= Charles Mosier =

American bishop (1941–2006)

Charles Mosier (March 23, 1941 – July 28, 2006) was the General Bishop of the Pentecostal Church of God based in Joplin, Missouri, from 2005 until his death of cancer in 2006.

==Early life==
Bishop Mosier was born in Campbell, Missouri, to John V. and Kathleen Mosier. He was a graduate of Chelsea High School, Chelsea, Michigan, and he received his Associate of Arts from Evangelical Christian College and an Honorary Doctorate from School of Bible Theology.
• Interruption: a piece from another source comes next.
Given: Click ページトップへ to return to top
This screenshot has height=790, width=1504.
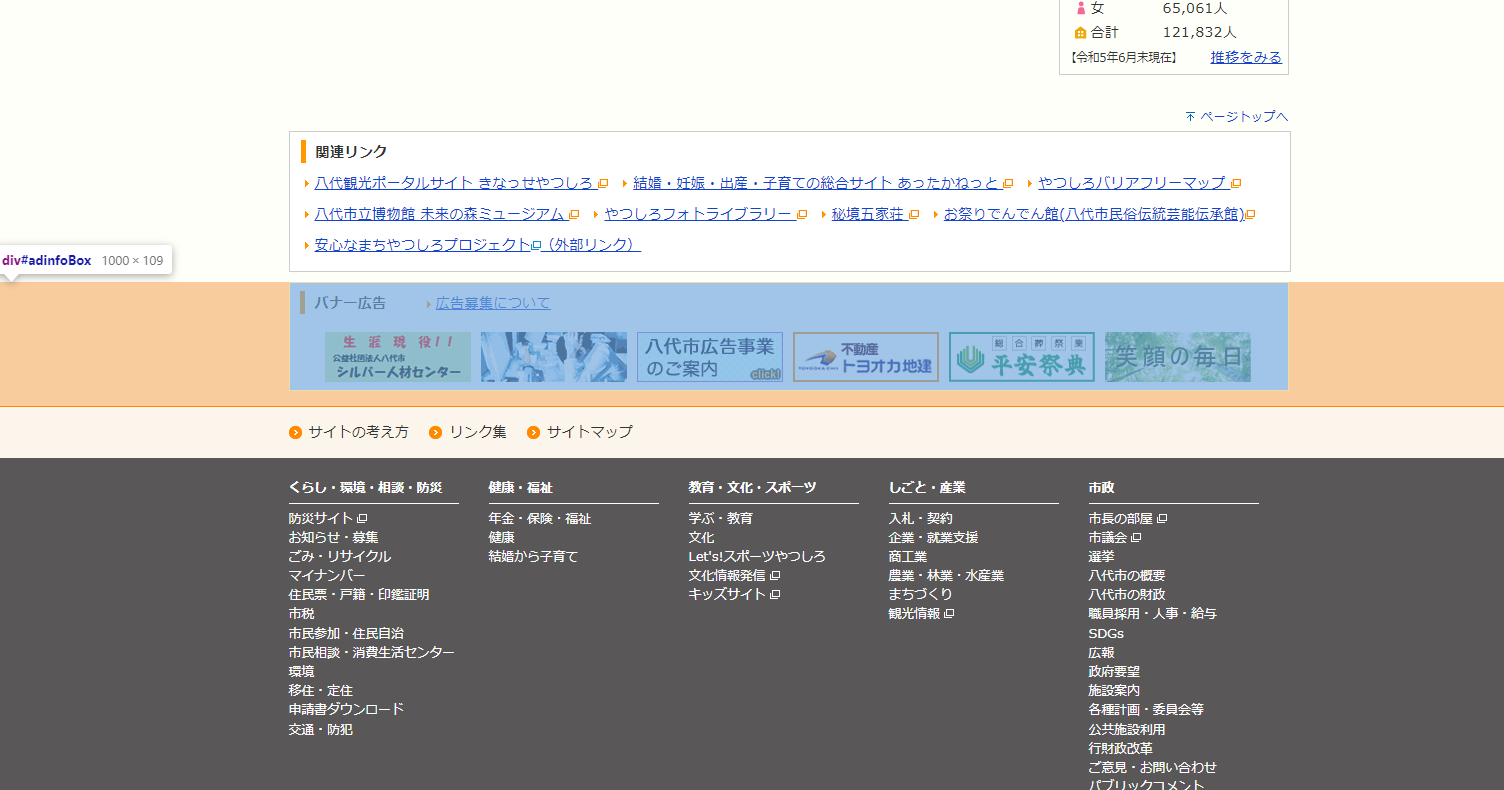Looking at the screenshot, I should [1246, 116].
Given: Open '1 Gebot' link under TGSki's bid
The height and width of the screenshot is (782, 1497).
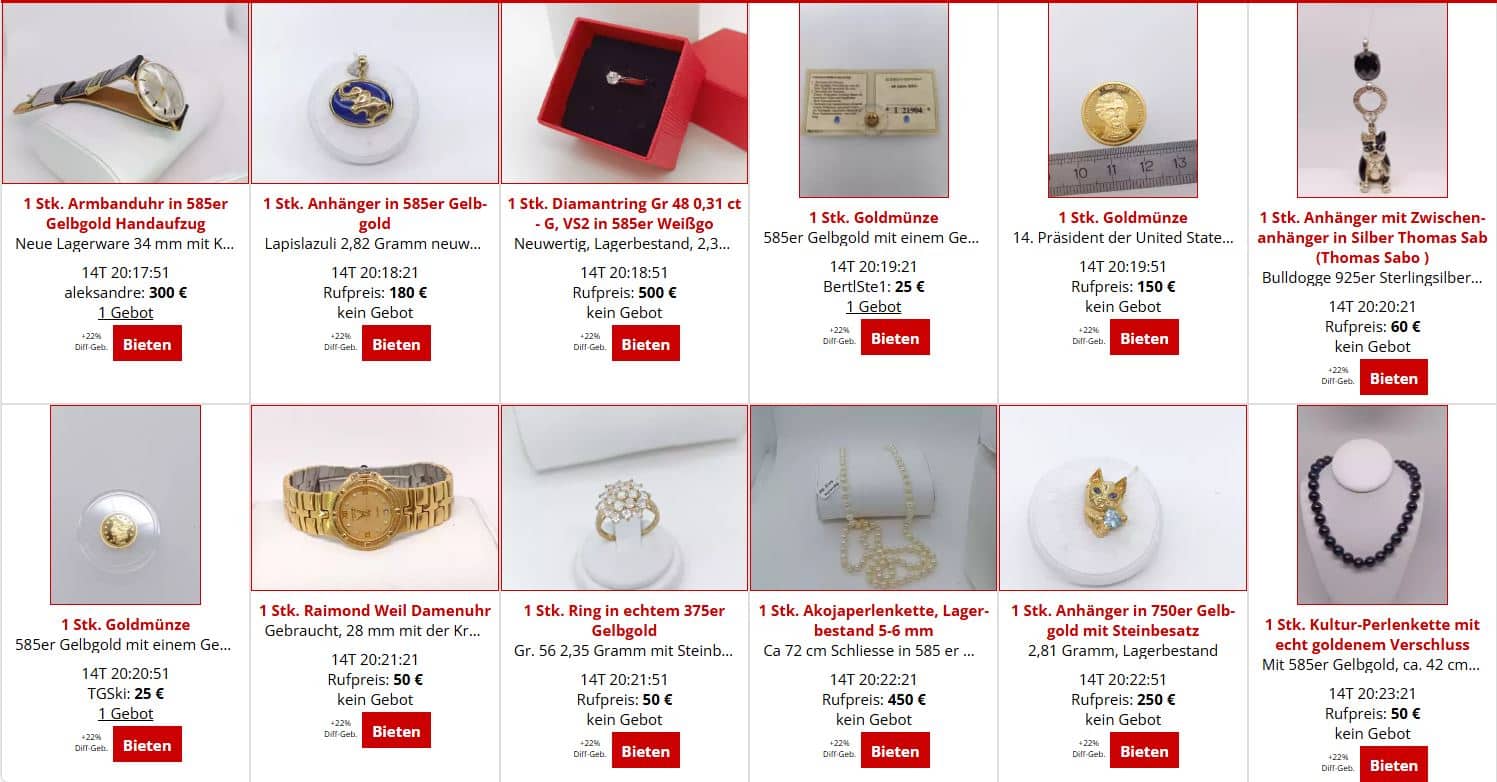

On April 1, 1961, he married Barbara Ann White. He is survived by two daughters, Deborah Ann Brannon and husband Michael of Flint, Michigan, Patricia Ann Kilbreath and husband Timothy of Burton, Michigan; three brothers, Clyde E. of Williamsville, Missouri, Ronald D. of Kansas City, Missouri, and Gary W. of Tulsa, Oklahoma.

==Duties==
Since 1961, Mosier has served in various capacities in the Pentecostal Church of God. He began his full-time ministry in 1961 as the pastor of Bethel Tabernacle in Jackson, Michigan. He also pastored Jackson Avenue Pentecostal Church of God in Ann Arbor, Michigan. After serving in various District positions, he pastored Glad Tidings Tabernacle of Flint, Michigan. During his forty-five years of ministry, he served the Pentecostal Church of God in the following capacities: 5 years as Michigan District PYPA (Pentecostal Young People's Association) President, 9 years as Michigan District Secretary/Treasurer, 7 ½ years as Michigan District Superintendent, 14 years as Assistant General Superintendent, 10 years as World Missions Director, 38 years as a Member of the Pentecostal Church of God General Board, and 11 months as General Bishop.